Experimental example 4 Gene silencing efficiency
1. Cell culture and administration
Inoculating 7×10 5 Raw 264.7 cells in a cell 6 well plate; after cell attachment, the complete medium was changed to serum-free medium to resuspend cells, and the cell suspension was randomly divided into two groups of 3 wells in parallel with 2mL per well. 40. Mu.L of LAD@siCamk2g and Lipo@siCamk2g prepared in example 4 and comparative example 1 were added to each of the two groups, incubated at 37℃for 8 hours, the supernatant was removed after incubation and replaced with 2 mL/well of complete medium, and the culture was continued for 40 hours at 37℃and the medium was discarded, and the cells were collected.
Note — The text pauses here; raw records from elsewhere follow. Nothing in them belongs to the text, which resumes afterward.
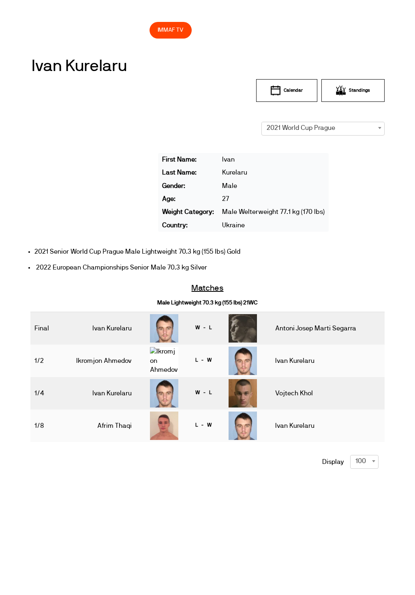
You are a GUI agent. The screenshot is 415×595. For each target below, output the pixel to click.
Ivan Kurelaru (79, 66)
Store (135, 30)
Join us (261, 12)
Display (333, 462)
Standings (359, 90)
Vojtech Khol (294, 393)
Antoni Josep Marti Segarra (315, 328)
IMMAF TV (171, 30)
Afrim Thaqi (114, 426)
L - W (203, 360)
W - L (203, 327)
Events (117, 12)
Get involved (210, 12)
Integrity (92, 30)
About (160, 12)
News (89, 12)
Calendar (293, 90)
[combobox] (323, 128)
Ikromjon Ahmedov (104, 361)
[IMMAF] (52, 12)
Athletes (307, 12)
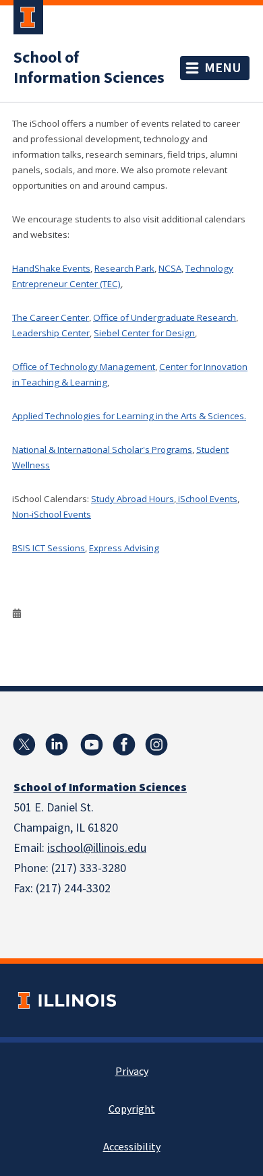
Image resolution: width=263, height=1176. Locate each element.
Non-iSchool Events (51, 514)
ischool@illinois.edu (96, 848)
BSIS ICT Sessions (48, 548)
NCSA (169, 268)
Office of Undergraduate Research (164, 317)
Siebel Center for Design (144, 333)
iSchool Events (206, 499)
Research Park (124, 268)
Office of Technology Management (83, 367)
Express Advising (124, 548)
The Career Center (50, 317)
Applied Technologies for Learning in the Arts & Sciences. (129, 416)
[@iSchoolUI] (24, 745)
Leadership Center (51, 333)
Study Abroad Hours (132, 499)
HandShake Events (51, 268)
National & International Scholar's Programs (102, 449)
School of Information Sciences (89, 68)
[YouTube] (92, 745)
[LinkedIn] (56, 745)
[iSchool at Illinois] (124, 745)
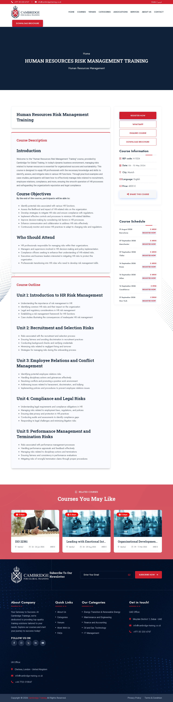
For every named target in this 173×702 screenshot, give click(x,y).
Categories (105, 12)
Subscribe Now (147, 574)
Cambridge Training (38, 698)
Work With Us (63, 628)
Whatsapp (138, 124)
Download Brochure (27, 23)
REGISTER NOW (138, 115)
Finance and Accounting (95, 622)
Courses (81, 12)
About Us (61, 612)
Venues (92, 12)
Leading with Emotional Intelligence (91, 541)
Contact (159, 12)
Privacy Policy (134, 698)
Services (134, 12)
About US (146, 12)
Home (71, 12)
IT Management (91, 633)
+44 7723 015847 (23, 682)
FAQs (59, 633)
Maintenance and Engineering (98, 617)
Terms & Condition (153, 698)
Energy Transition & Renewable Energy (102, 612)
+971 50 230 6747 (21, 2)
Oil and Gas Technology (95, 628)
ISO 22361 (21, 541)
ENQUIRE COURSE (138, 133)
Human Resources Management (86, 68)
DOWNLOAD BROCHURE (137, 142)
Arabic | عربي (156, 2)
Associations (120, 12)
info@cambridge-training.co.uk (49, 2)
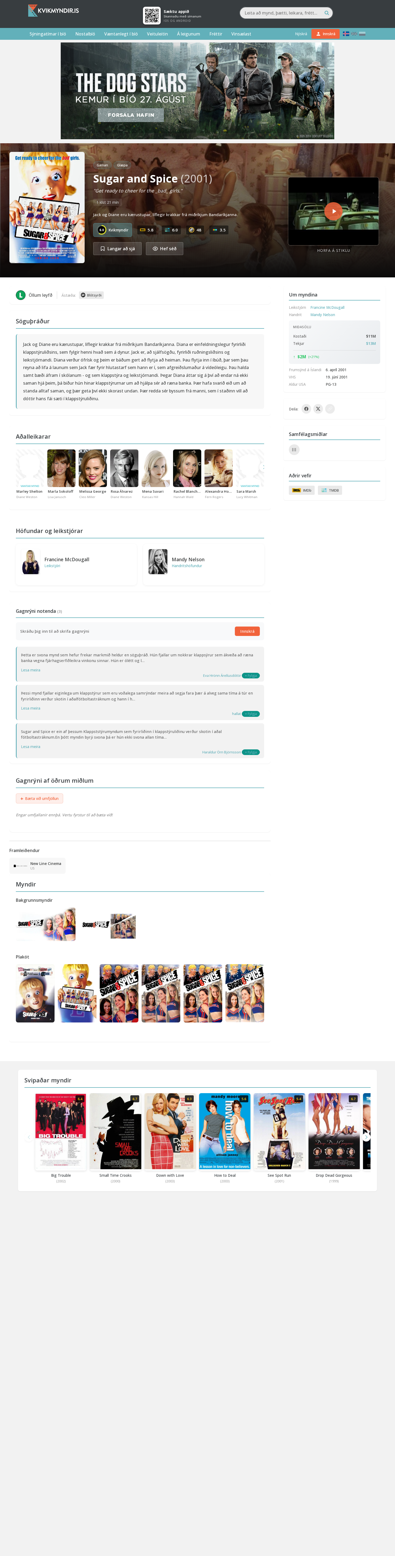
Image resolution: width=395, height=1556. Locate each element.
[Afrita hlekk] (330, 409)
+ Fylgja (251, 675)
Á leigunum (188, 34)
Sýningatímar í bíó (48, 34)
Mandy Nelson (188, 559)
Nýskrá (301, 33)
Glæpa (122, 165)
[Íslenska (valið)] (346, 33)
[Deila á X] (318, 409)
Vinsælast (241, 34)
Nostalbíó (85, 34)
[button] (366, 1137)
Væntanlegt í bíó (121, 34)
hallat (236, 713)
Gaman (102, 165)
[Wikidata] (294, 449)
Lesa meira (30, 670)
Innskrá (247, 631)
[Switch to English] (354, 33)
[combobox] (286, 13)
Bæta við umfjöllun (39, 798)
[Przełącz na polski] (362, 33)
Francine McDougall (66, 559)
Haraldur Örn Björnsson (221, 752)
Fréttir (215, 34)
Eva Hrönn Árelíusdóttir (222, 675)
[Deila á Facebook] (306, 409)
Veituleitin (157, 34)
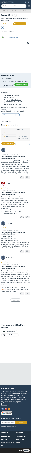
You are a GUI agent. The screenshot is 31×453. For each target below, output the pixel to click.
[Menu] (29, 6)
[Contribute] (2, 27)
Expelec (6, 20)
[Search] (3, 6)
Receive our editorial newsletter (11, 419)
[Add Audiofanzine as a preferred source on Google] (6, 413)
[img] (5, 24)
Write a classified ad (21, 84)
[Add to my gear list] (15, 15)
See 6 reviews (15, 300)
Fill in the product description (10, 115)
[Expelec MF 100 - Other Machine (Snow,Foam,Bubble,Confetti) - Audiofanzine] (7, 2)
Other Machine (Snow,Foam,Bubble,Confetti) (14, 18)
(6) (11, 24)
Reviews (11, 31)
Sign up (21, 422)
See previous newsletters (8, 426)
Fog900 (3, 289)
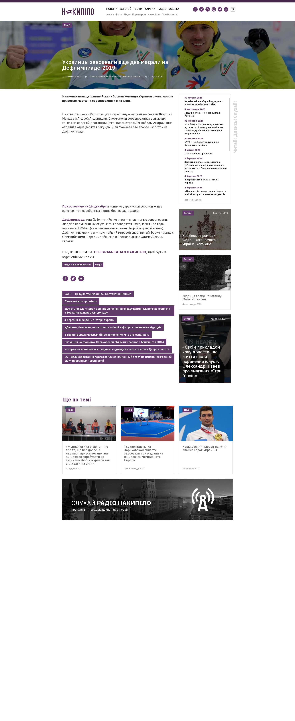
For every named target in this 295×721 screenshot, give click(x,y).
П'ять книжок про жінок (81, 301)
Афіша (110, 14)
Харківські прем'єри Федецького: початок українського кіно (204, 103)
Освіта (174, 9)
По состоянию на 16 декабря (84, 206)
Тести (137, 9)
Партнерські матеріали (146, 14)
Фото (118, 14)
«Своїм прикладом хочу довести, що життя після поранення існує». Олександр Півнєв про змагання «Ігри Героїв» (204, 129)
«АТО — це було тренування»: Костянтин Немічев (98, 294)
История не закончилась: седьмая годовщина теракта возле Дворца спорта (117, 349)
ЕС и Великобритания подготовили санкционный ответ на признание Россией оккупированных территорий (118, 358)
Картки (149, 9)
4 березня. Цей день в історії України (89, 320)
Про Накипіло (170, 14)
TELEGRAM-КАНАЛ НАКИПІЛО (119, 252)
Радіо (162, 9)
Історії (125, 9)
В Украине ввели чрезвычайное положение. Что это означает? (107, 334)
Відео (127, 14)
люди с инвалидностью (77, 264)
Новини (111, 9)
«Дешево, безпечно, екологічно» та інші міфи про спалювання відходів (113, 327)
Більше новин (193, 200)
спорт (98, 264)
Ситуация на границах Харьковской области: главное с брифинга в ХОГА (114, 342)
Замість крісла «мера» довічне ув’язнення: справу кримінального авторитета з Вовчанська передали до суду (117, 310)
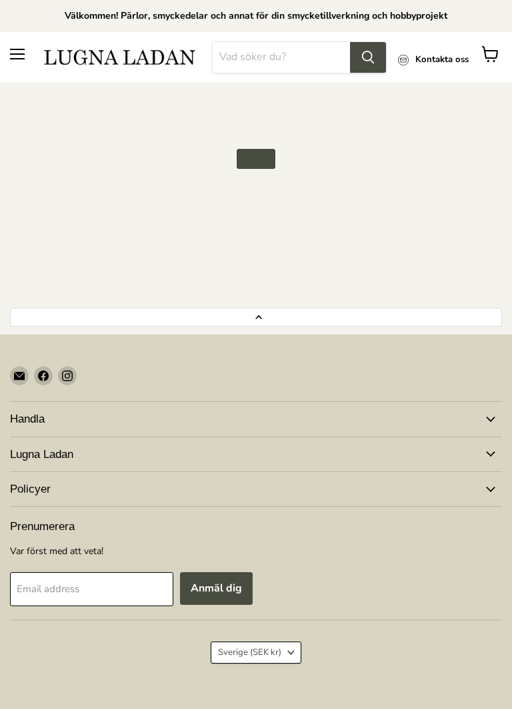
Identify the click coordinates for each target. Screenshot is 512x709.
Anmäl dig (216, 588)
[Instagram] (67, 376)
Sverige (249, 652)
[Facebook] (43, 376)
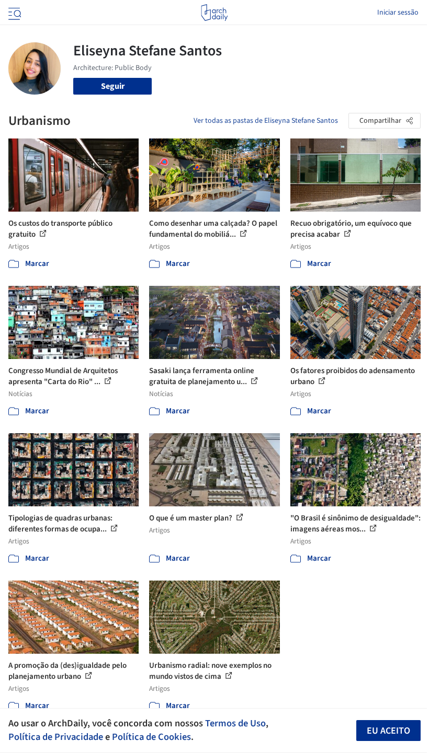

2. Western-blot experimental detection
A proper amount of lysate is added into the hole, and the cells are blown down by a gun for several times. Centrifuge at 12000rpm at 4℃for 10min. After centrifugation, the protein was aspirated, placed in an EP tube, quantified with BCA kit (protein loading 30. Mu.g), and Loading buffer (loading buffer) was added, and the protein was denatured by heating at 100℃for 10min in a metal bath, and further DNA bound to the protein was isolated and degraded, and should not be sticky after boiling.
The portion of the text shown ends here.